Even on vacation, many find it difficult to disconnect from work
By Dave Olson
Yes, inboxes, according to a recent survey, which found that while 95 percent of U.S. consumers plan travel vacations this year, many won’t be disconnecting from work entirely.
The poll by Travel Leaders Group, America’s largest travel agency company, reveals that although nearly all of the 2,719 U.S. consumers surveyed planned a summer getaway, about 49 percent expect they’ll be checking their work emails or voicemails while on vacation.
In addition, 38 percent expected to leave some of their vacation time on the table this year.
“What is most compelling is that the anecdotal stories about Americans not using all their vacation time and not completely decompressing from life at the office is reflected in our survey,” said Barry Liben, CEO of Travel Leaders Group.
An unscientific survey of human resource officials in the Fargo area reveals that a sizable percentage of workers in some area companies skip part of their available vacation time.
When the Fargo Moorhead Human Resource Association recently asked its 400 members how many of their company’s employees use 100 percent of their vacation time, 67 members of the association responded to the question.
Their answers indicate that just 6 percent of employees use 100 percent of their allotted vacation time, while about 34 percent of employees use less than half of their annual vacation allowance.
Age is often a factor in whether workers fully use their vacation time, according to LeAnn Moos, president of the Fargo Moorhead Human Resource Association.
“More mature workers are simply more likely to not use their paid time off than younger workers,” Moos said, adding that “millennials” appear to place a higher value on uninterrupted time away from work than do longtime employees.
Next to health insurance, Moos said younger workers consider vacation time the most important employee benefit and seem to hold the view that: “If you’ve earned it, take advantage of it.”
Moos said that when it comes to trying to distance oneself from work, modern technology has made a complete break nearly impossible.
“I highly doubt that many people can completely disconnect — myself included,” she said.
“Technology has become a blessing and a curse in that aspect,” she added. “Many employees simply don’t want to be completely off the grid, organizationally and socially.”
‘Turn that phone off’
Gene LaDoucer, spokesman for AAA North Dakota, said he’s not surprised when he hears about surveys that show workers having a hard time disconnecting from their jobs.
“People are pretty much chained to their smartphones and communication devices, so the temptation is there to check in to make sure you’re not missing out on something at work,” he said.
“At the same time,” LaDoucer added, “there are supervisors and managers that may not lead by the best example and may be sending their employees emails and communications while they’re on vacation.”
LaDoucer, who admits to checking his work email while on vacation, said there may be only one way to keep work at bay while on vacation.
“If you really need and want to unwind and get away from it all, you pretty much have to turn that phone off,” he said.
LaDoucer shared information about a recent AAA study that shows that about 83 percent of North Dakotans intend a summer getaway this year and 70 percent plan a vacation of four days or more.
Such time off is valuable, according to Rachel Blumhardt, whose job involves helping employees deal with the issues that trouble them.
Blumhardt, an employee assistance counselor and clinical supervisor for the Village Business Institute at The Village Family Service Center in Fargo, said establishing healthy boundaries between work and home is difficult in the modern world, but also essential.

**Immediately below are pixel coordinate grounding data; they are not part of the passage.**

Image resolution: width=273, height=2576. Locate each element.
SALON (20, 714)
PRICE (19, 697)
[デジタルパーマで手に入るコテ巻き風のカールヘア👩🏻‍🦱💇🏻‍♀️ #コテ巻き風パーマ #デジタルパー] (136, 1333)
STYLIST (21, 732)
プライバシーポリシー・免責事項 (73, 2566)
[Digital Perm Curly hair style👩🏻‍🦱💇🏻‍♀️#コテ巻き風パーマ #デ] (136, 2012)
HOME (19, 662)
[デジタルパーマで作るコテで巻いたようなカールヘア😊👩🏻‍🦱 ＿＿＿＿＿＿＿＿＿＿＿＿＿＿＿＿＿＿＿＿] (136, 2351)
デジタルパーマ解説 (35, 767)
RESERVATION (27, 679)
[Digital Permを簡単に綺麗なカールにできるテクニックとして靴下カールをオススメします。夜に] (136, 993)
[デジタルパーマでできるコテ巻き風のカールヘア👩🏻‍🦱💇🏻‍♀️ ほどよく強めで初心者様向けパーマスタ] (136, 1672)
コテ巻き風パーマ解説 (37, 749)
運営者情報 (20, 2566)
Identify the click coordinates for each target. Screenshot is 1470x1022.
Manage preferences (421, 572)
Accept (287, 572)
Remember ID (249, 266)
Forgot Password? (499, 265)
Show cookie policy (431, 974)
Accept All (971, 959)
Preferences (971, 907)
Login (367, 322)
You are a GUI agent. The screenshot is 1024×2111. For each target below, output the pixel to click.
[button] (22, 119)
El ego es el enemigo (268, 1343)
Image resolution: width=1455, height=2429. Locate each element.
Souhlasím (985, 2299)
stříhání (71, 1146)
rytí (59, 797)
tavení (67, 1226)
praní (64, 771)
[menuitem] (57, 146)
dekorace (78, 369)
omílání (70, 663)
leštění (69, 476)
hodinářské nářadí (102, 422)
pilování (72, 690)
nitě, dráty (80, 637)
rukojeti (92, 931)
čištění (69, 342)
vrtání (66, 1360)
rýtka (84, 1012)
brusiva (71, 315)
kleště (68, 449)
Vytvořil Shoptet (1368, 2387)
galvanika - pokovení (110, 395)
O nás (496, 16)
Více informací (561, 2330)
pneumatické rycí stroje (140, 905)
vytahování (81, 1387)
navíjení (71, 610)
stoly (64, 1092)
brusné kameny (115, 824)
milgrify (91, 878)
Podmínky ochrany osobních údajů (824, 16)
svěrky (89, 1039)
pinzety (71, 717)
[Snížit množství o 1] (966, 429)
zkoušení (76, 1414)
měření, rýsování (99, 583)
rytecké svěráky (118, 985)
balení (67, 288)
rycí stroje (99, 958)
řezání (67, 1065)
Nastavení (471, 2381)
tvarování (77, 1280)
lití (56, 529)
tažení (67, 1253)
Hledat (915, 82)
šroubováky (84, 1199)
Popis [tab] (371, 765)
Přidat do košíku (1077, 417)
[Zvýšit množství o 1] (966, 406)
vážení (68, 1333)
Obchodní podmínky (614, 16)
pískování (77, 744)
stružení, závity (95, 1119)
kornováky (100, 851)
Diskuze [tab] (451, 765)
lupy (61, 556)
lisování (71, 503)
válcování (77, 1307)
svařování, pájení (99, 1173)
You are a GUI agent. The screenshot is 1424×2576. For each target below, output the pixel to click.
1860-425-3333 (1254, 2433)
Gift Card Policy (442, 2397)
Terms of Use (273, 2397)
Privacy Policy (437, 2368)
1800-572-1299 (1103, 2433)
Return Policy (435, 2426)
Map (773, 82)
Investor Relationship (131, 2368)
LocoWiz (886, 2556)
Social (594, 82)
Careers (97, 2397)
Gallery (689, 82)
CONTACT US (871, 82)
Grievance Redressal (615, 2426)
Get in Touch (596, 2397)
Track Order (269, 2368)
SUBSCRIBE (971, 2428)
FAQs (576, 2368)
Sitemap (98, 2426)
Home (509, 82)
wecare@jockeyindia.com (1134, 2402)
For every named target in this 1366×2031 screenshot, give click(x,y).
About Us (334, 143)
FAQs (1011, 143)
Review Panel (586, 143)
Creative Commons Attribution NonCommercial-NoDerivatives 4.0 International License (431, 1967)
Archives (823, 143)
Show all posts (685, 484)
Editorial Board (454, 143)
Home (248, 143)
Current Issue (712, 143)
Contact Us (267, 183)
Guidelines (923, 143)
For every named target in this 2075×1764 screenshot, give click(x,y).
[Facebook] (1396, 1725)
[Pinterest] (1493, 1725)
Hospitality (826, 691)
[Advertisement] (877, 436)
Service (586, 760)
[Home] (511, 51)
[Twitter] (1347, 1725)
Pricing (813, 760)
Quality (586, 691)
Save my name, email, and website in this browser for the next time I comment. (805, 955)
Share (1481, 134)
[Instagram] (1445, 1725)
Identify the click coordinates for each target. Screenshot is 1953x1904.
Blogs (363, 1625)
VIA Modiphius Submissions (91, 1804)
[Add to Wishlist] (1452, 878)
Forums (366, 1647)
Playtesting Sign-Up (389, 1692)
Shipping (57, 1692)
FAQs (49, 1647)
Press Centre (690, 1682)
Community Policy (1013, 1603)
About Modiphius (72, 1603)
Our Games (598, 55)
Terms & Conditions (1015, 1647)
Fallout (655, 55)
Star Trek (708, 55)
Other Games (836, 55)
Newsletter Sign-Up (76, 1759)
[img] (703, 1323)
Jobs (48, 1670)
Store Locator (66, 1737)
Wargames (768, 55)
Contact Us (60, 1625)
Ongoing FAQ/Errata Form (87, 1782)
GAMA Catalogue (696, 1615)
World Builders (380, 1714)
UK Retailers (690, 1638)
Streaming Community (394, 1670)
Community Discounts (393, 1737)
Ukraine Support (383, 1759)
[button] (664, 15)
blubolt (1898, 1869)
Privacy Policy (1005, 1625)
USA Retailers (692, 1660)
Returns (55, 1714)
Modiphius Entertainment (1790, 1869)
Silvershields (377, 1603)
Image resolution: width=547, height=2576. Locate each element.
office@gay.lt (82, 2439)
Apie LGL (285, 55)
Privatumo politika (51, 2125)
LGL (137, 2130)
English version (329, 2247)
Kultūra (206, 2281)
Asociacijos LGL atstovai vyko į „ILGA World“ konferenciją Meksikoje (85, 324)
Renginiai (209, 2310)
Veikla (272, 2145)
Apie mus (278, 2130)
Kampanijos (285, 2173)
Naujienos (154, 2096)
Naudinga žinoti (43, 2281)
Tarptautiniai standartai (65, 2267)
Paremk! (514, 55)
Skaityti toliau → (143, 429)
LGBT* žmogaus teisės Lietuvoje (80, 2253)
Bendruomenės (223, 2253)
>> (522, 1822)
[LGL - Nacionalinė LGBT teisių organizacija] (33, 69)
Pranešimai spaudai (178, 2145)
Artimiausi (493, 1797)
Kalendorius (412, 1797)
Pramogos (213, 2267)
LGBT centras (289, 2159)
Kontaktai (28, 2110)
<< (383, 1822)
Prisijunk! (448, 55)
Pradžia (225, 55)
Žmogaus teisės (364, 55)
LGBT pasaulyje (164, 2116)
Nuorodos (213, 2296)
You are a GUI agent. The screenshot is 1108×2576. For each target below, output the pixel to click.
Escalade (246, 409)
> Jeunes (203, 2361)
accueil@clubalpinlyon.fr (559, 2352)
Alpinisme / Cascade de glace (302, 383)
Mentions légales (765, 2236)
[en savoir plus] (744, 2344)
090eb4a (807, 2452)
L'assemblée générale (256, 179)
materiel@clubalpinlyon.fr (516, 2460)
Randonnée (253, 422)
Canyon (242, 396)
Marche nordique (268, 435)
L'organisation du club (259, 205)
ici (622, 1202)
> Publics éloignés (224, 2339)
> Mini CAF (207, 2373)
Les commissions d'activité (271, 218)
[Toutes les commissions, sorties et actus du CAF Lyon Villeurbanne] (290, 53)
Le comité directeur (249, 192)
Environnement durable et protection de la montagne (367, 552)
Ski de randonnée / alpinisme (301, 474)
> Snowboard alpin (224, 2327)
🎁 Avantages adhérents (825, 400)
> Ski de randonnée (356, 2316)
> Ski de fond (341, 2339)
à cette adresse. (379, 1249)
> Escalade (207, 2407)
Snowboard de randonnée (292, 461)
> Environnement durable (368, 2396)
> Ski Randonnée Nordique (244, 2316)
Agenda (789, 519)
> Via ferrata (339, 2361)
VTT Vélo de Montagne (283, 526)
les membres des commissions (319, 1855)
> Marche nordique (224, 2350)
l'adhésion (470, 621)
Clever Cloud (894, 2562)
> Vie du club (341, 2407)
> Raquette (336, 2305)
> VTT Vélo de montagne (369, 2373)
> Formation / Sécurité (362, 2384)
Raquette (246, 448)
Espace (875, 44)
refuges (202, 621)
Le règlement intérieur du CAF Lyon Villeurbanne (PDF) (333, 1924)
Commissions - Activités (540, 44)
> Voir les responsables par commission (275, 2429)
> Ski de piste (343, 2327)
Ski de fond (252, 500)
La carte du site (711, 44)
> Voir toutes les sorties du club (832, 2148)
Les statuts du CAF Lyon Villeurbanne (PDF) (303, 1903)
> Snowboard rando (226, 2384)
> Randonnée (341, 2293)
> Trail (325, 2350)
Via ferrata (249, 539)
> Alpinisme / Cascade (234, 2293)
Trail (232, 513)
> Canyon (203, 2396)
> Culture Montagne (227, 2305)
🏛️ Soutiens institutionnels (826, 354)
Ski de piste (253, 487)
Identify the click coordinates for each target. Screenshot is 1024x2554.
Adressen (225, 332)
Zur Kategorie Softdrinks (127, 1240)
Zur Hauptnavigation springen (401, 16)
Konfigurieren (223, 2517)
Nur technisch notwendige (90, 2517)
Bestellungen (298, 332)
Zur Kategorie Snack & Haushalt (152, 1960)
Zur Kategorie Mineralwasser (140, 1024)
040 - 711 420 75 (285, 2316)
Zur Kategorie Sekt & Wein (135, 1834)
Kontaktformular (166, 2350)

“What I see is, when people do take that time to have a healthy break, they tend to have a lot more energy, a lot more drive, better concentration, better focus,” Blumhardt said.
When people who take work-free breaks return to work, Blumhardt said they do a much better job than they would if they do things like work through their lunch breaks, take work home with them, or tackle job-related tasks while on vacation.
For the latter, “There tends to be a bit of emotional/mental burnout, and they’re more likely to get stuck and the quality of their work will not be what they like it to be,” Blumhardt said.
Pins and needles
Steve Spader and his wife, Jen DeMaio, operate Two Turtles Acupuncture Center in Fargo.
Over the long Fourth of July weekend, they took several extra days and made a trip to Kentucky, a journey Spader called relaxing, even though he took work with him.
“I brought a bunch with me and I did do a little bit, but I didn’t really do anything,” said Spader, whose job providing acupuncture sessions gives him a peek at the price some people pay for refusing, or being unable, to relax.
“If they’re open to that possibility, then it happens,” he said. “But sometimes they’re just not able to get past that, they won’t allow themselves to have that relaxation.”
That even holds true for some retired people who feel they must be working all the time, Spader said.
“I think it is a part of their identity, their life. So, it becomes tough,” he said.